College of Liberal Arts | Spring 2021

Bigger than basketball

Purdue students Ana Maksimovich, Hannah Rollins, Amanda Schafer, and Shelby Novitski pose with their banner celebrating Texas guard Andrew Jones' return from leukemia treatment at the Nov. 9 game. (Photo courtesy of Hannah Rollins)

For those who didn’t know the back story, it was certainly unexpected on Nov. 9 to see Purdue’s basketball student section – the Paint Crew – waving signs supporting a player on the opposing team.

There was even an oversized banner hanging from the front row of the Paint Crew bleachers declaring that this opponent, Texas guard Andrew Jones, was unstoppable.

It was unusual, yes, but the four Boilermakers who made the banner – three of whom are College of Liberal Arts students – offered a simple explanation: Some things are bigger than basketball.

You see, Jones was not just any opponent. He was playing in just his second game back with the Longhorns after missing most of the last two seasons while undergoing treatment for leukemia. What better reason for fans on both sides to celebrate?

“We talked about it the night we made the sign that if we were him and we saw that sign, that would pump you up so much for the game and give you some courage for it,” said Hannah Rollins, a sophomore in visual communication design and communication, who made the banner with Kappa Delta sorority sisters Amanda Schafer, Shelby Novitski, and Ana Maksimovich.
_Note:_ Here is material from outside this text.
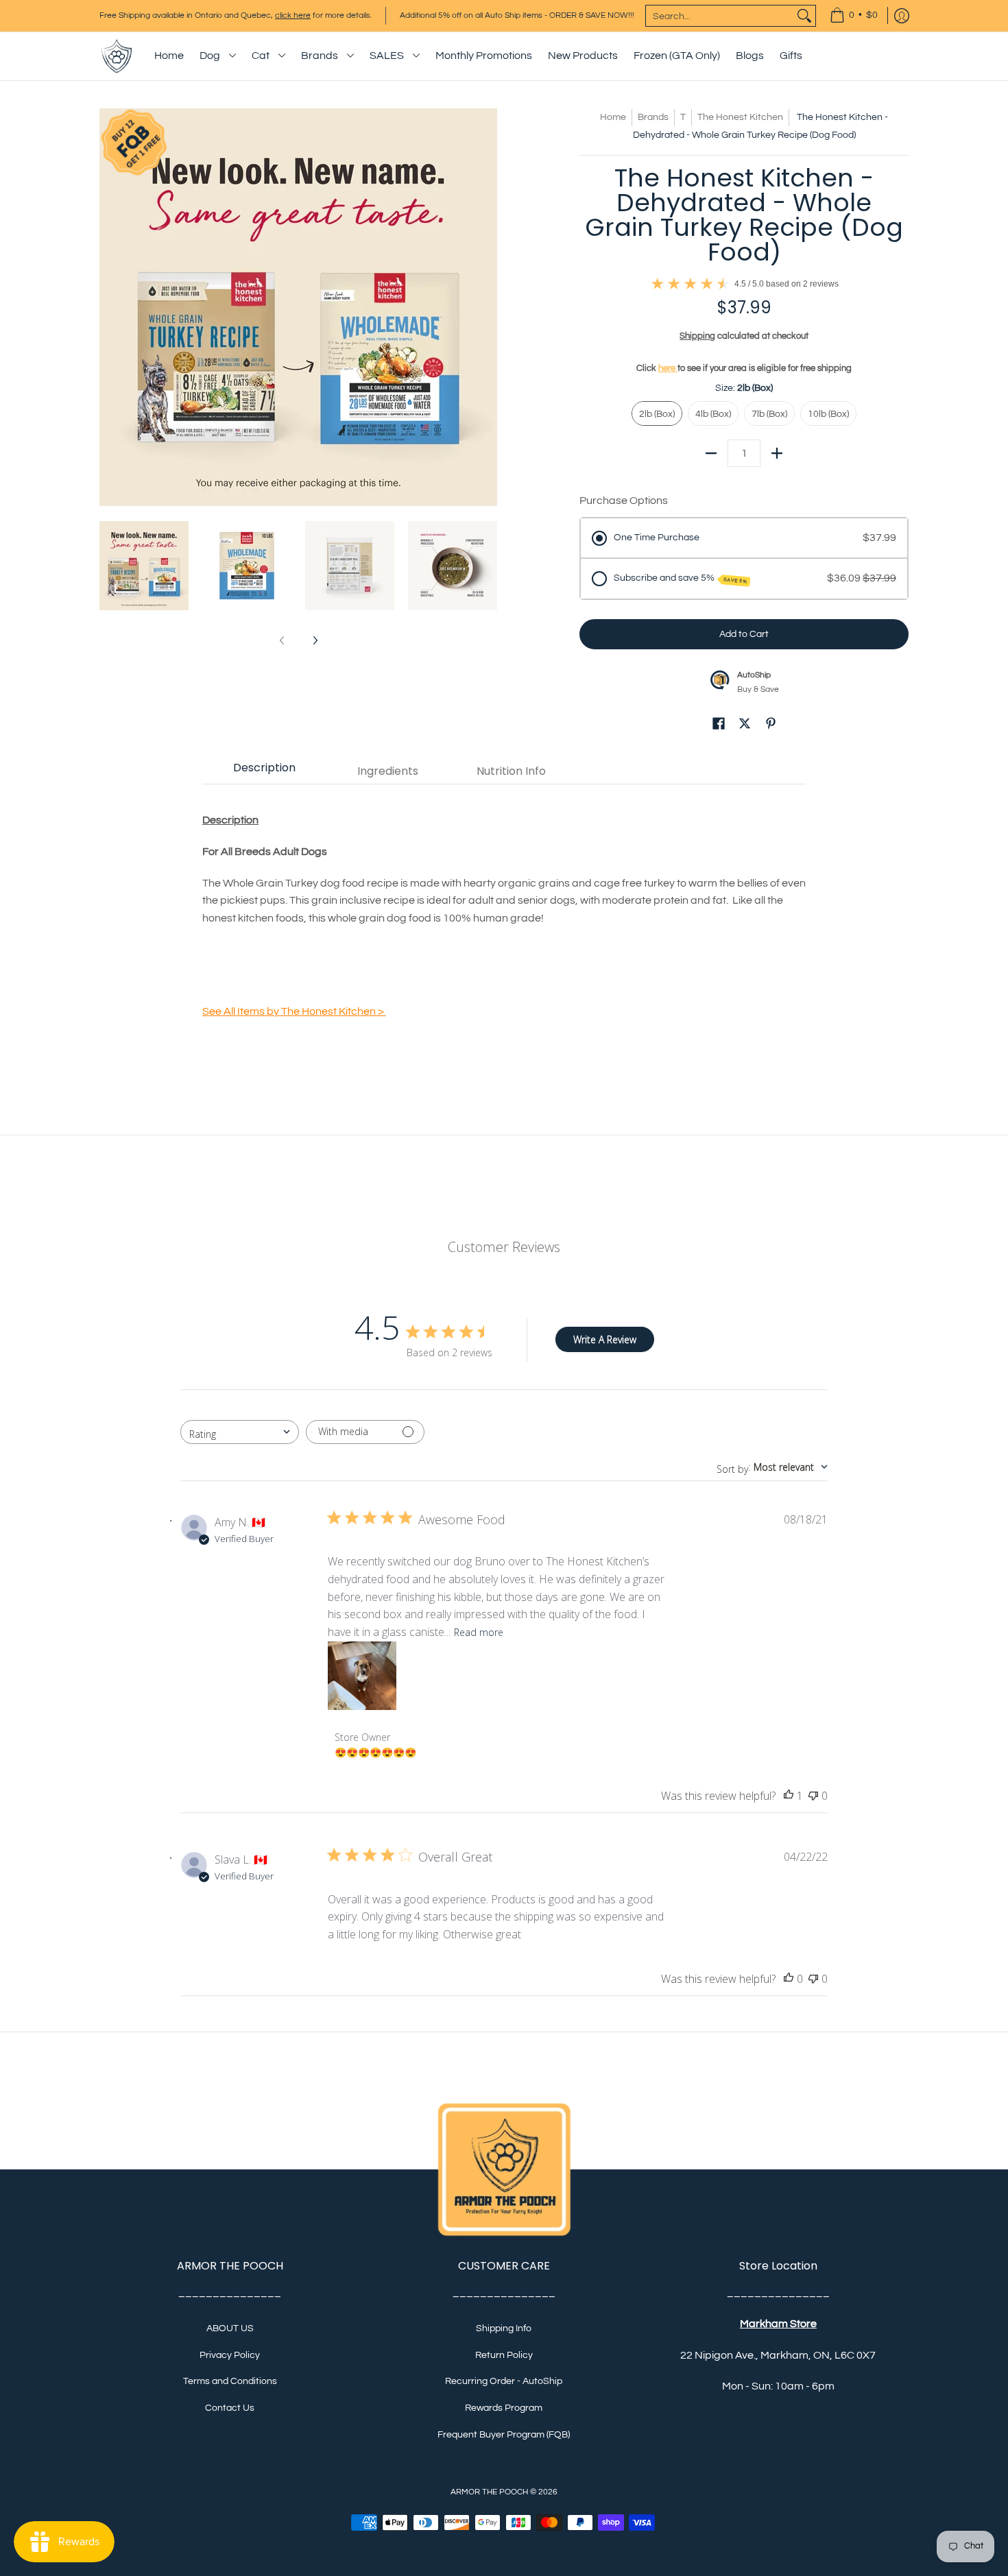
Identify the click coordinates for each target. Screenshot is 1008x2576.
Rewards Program (503, 2408)
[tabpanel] (504, 918)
Their warm reception seemed to have the desired effect. Jones told Indianapolis Star columnist Gregg Doyel afterward that it was “amazing” to have opposing fans receive him like that. Longhorns coach Shaka Smart was also touched by the gesture, calling Purdue “a class place.”
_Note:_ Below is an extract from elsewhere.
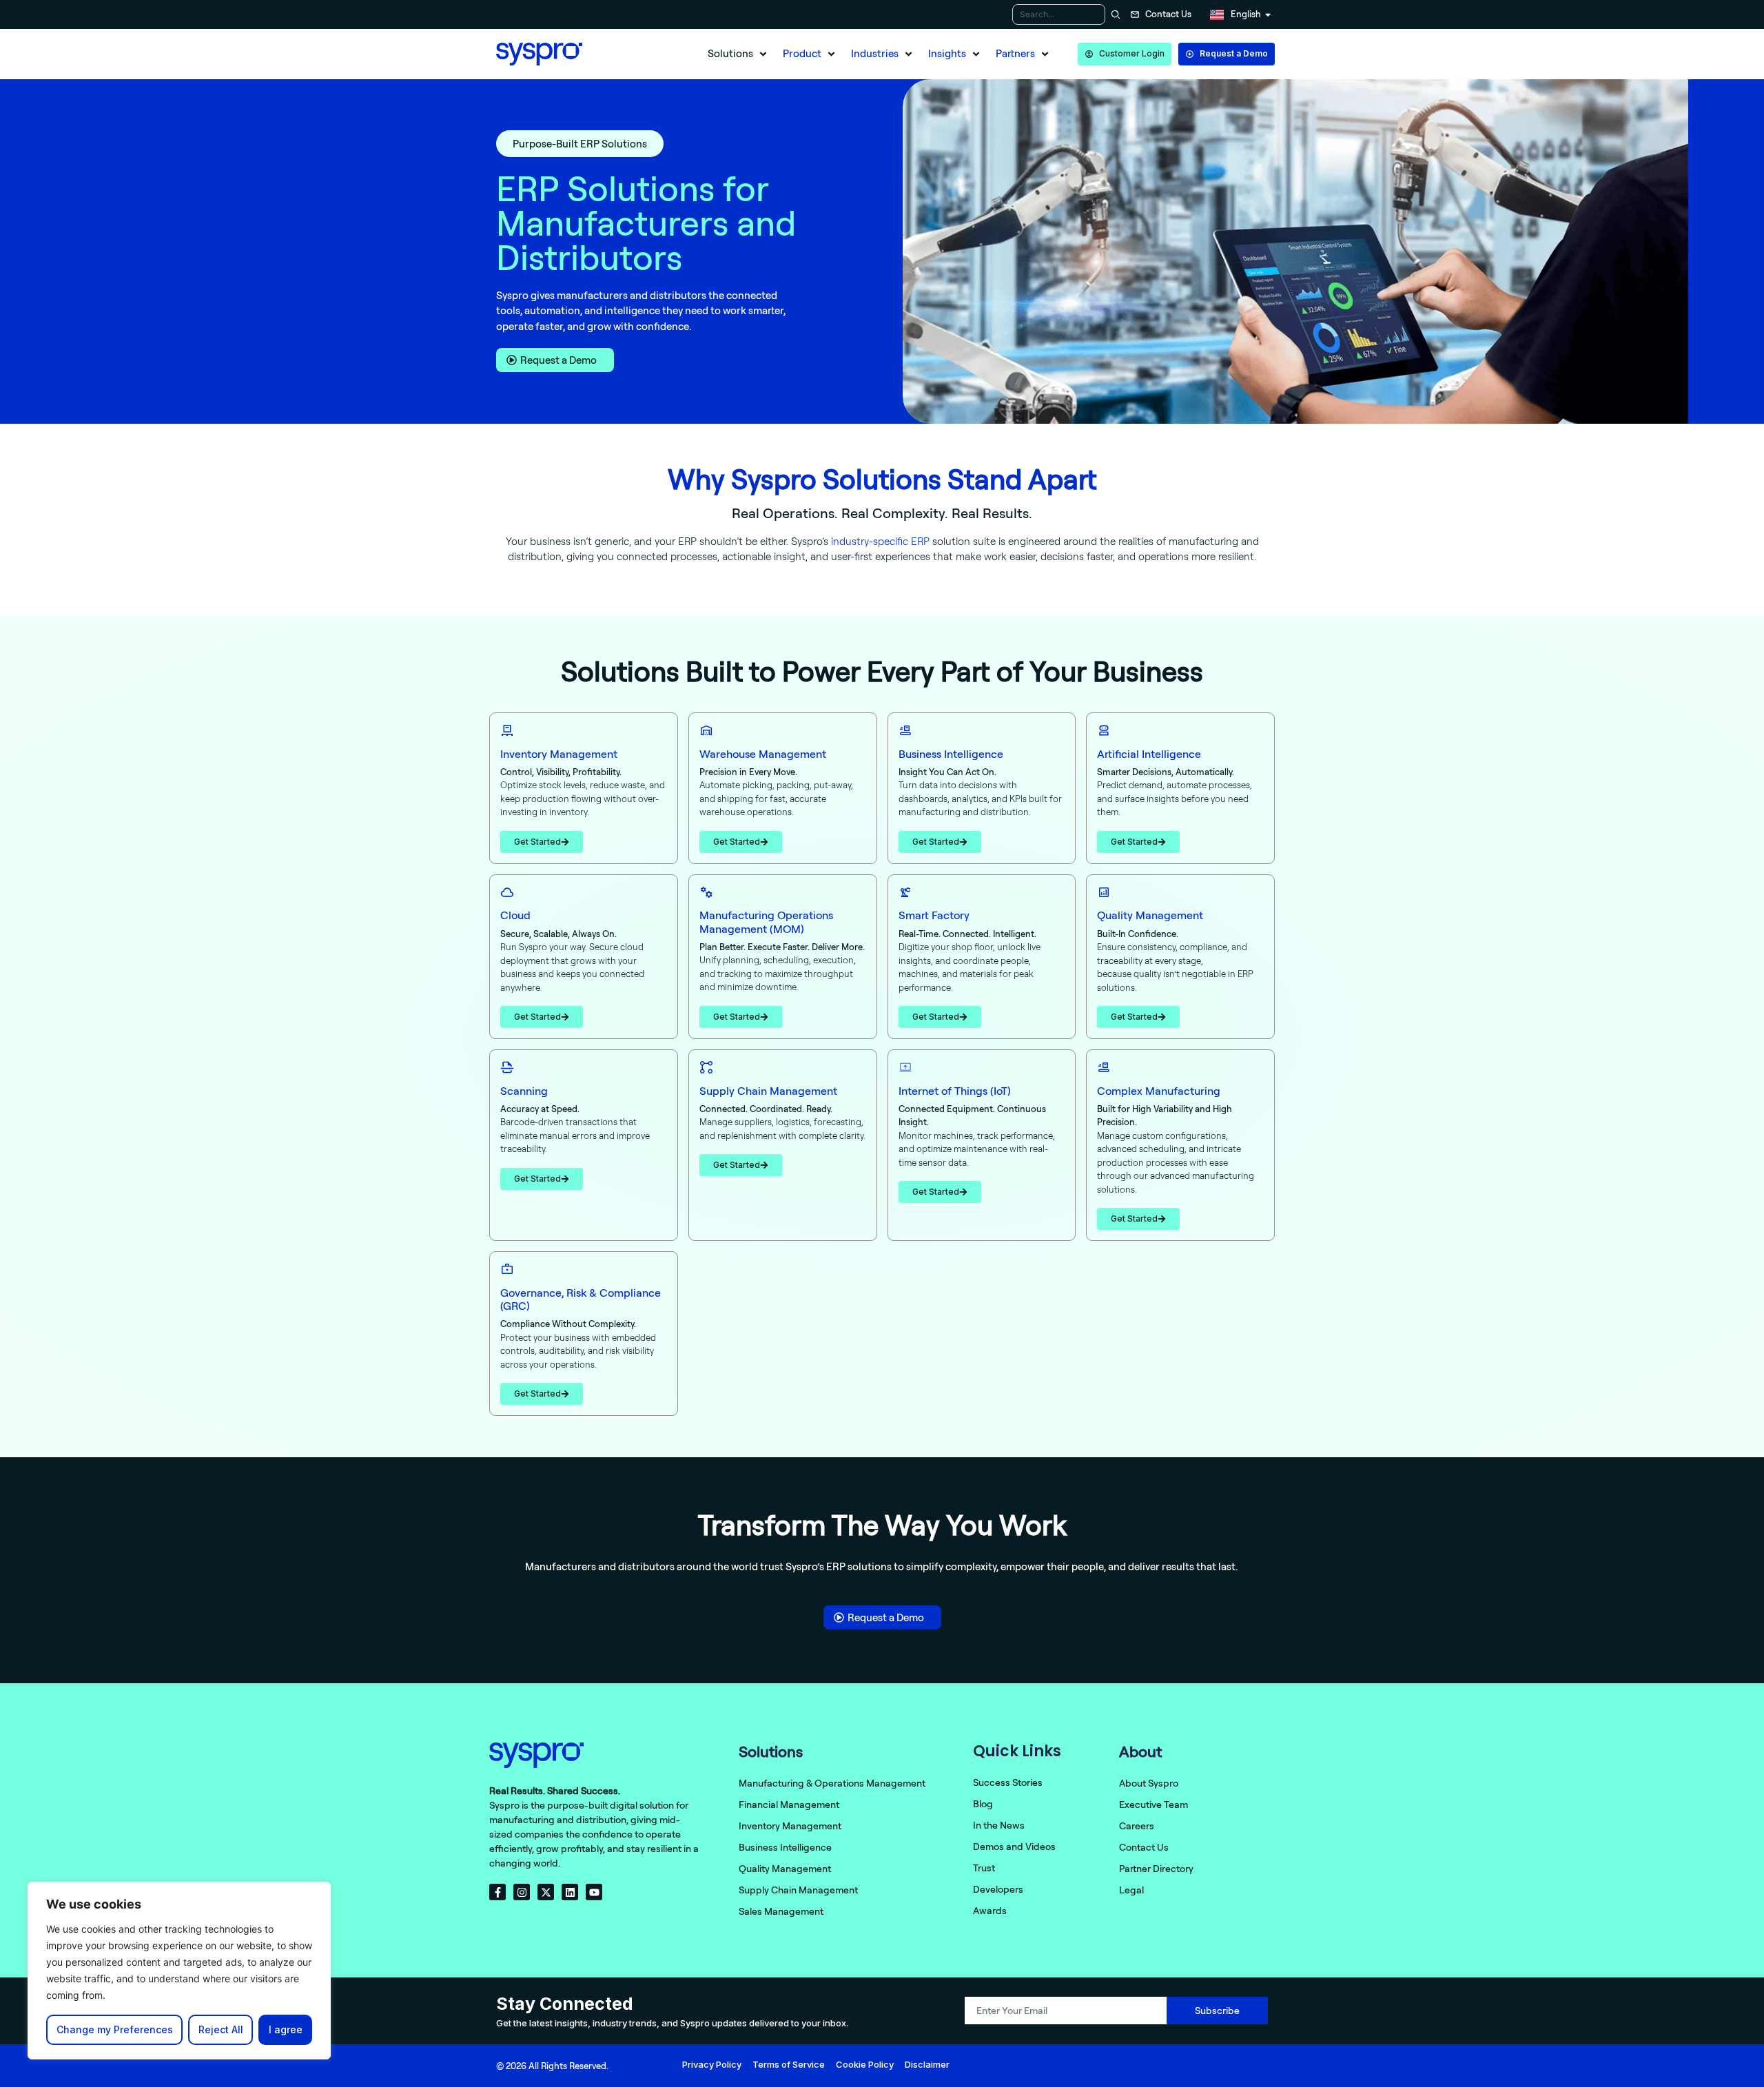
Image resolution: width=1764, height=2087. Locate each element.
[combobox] (1058, 14)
“A big reason why I chose Purdue was that sports aspect, but also the aspect of if any school was going to do that, I think it’s Purdue,” Rollins said.

“It’s a very great representation of how our fans are and how our school is,” added Maksimovich, a sophomore in mechanical engineering.
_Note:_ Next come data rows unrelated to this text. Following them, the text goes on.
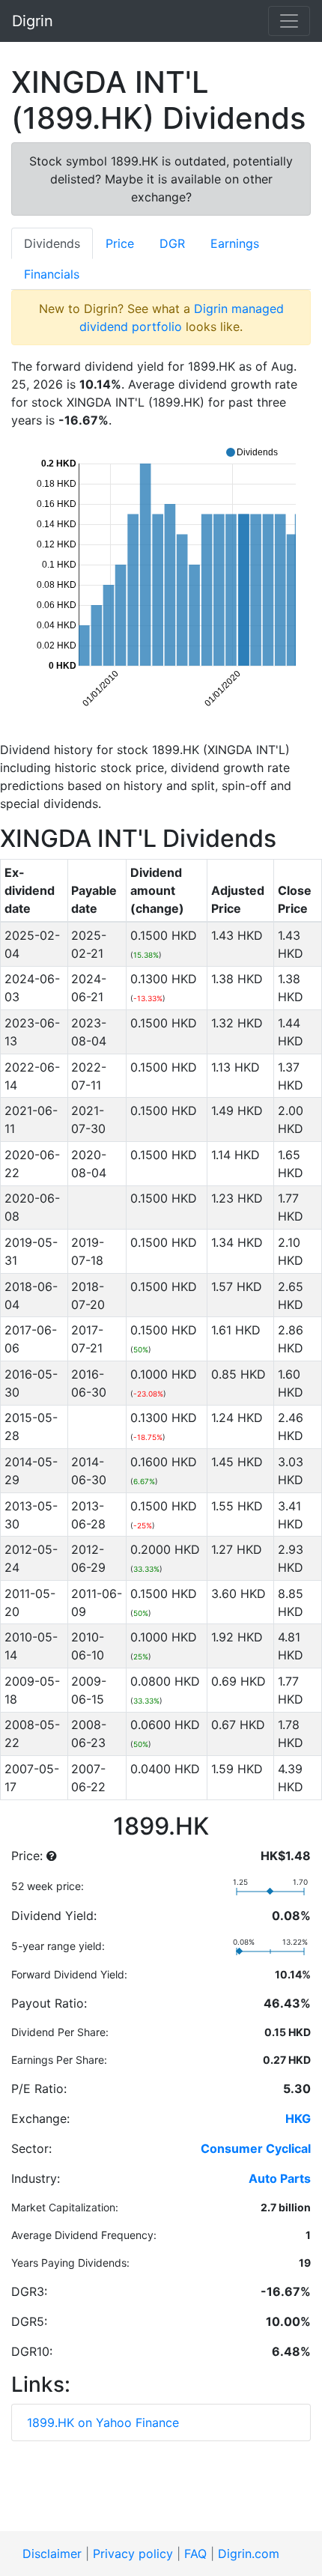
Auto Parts (280, 2178)
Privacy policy (133, 2553)
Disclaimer (52, 2553)
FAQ (195, 2553)
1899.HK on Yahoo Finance (103, 2422)
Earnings (234, 243)
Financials (51, 274)
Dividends (52, 243)
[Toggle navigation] (289, 21)
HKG (298, 2118)
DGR (172, 243)
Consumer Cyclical (256, 2148)
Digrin (32, 21)
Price (120, 243)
The banner also had personal meaning for Rollins.

Like most folks, she has had close friends and family members affected by cancer. Kathleen Soller, her best friend since kindergarten, was diagnosed with non-Hodgkins lymphoma during high school and beat the disease. She now plays lacrosse at Saint Mary’s College. And this summer, Rollins’ father was diagnosed with appendix cancer.

“He’s perfectly fine now,” Rollins said. “I think when Kathleen was diagnosed her junior year, that was [tough]. I had lost quite a few people in my life to cancer already by that point, but she was the first really close person to me that it ever affected. So it was just a different context of it, and then this summer, that was a whole other context of it.”

Those concerns are nearly a universal experience, which the students wanted to symbolize in their banner design. On one side is the Texas Longhorn logo. On the opposite side is Purdue’s Boilermaker Special. Connecting the two logos in the center is an orange ribbon symbolizing leukemia awareness.

“We’re really proud of the graphics,” said Schafer, a sophomore in industrial design. “I think it was Ana’s idea because we wanted to show how it was more than sports – so the coming together of the Longhorn and the train, connected by the leukemia ribbon.”

The group also obsessed over the phrasing of their message, eventually settling on text that read, “Andrew Jones is unstoppable.”

“The idea process I think took us the longest,” said Novitski, a junior in visual communication design. “We had to figure out what words worked the best for what we wanted to do.”

Rollins first suggested making the banner on Friday night, about 24 hours before the next day’s Purdue-Texas game. Once the group settled on a design around 8 p.m., they purchased supplies and worked on the banner for several hours before finally completing it around 3 a.m.

It was hanging in a prominent place along the baseline at gametime, just below the Paint Crew’s “Defense Lives Here” sign that keeps a running tally of opponent turnovers. And when Jones checked in about five minutes into the game, Purdue’s students greeted him with more than just the banner. They also waved dozens of orange signs that said, “Welcome back AJ.”

“I think everyone gets caught up in the competitiveness, which is really awesome,” Maksimovich said, “but then something like this kind of makes you realize, ‘OK, we’re all here and in it together.’ ”

The Longhorns guard went on to help Texas rally for a 70-66 win, converting all four of his free-throw attempts in the game’s final 21 seconds. He told Doyel after the game that it was the first time during his comeback that fans had made a banner honoring him – a sign that the students gave to a Texas assistant coach afterward in hopes that he would deliver it to Jones.

“After the game, we were taking down the sign, so we were on the court untying it and some Texas fans approached us,” Schafer said. “I think they were the parents of one of the assistant coaches who had coached for Michigan before, so they were familiar with the Big Ten environment and travel to a lot of basketball games.

“They said, ‘This is just one of the most loving and supportive arenas to be in – even if you’re on the opposite team. You can feel not only the love for Purdue, but the love for the game and the spirit and hype that comes with it.’ It was really cool hearing that from our opponents.”

Like the students said, sometimes it really is about more than just a game.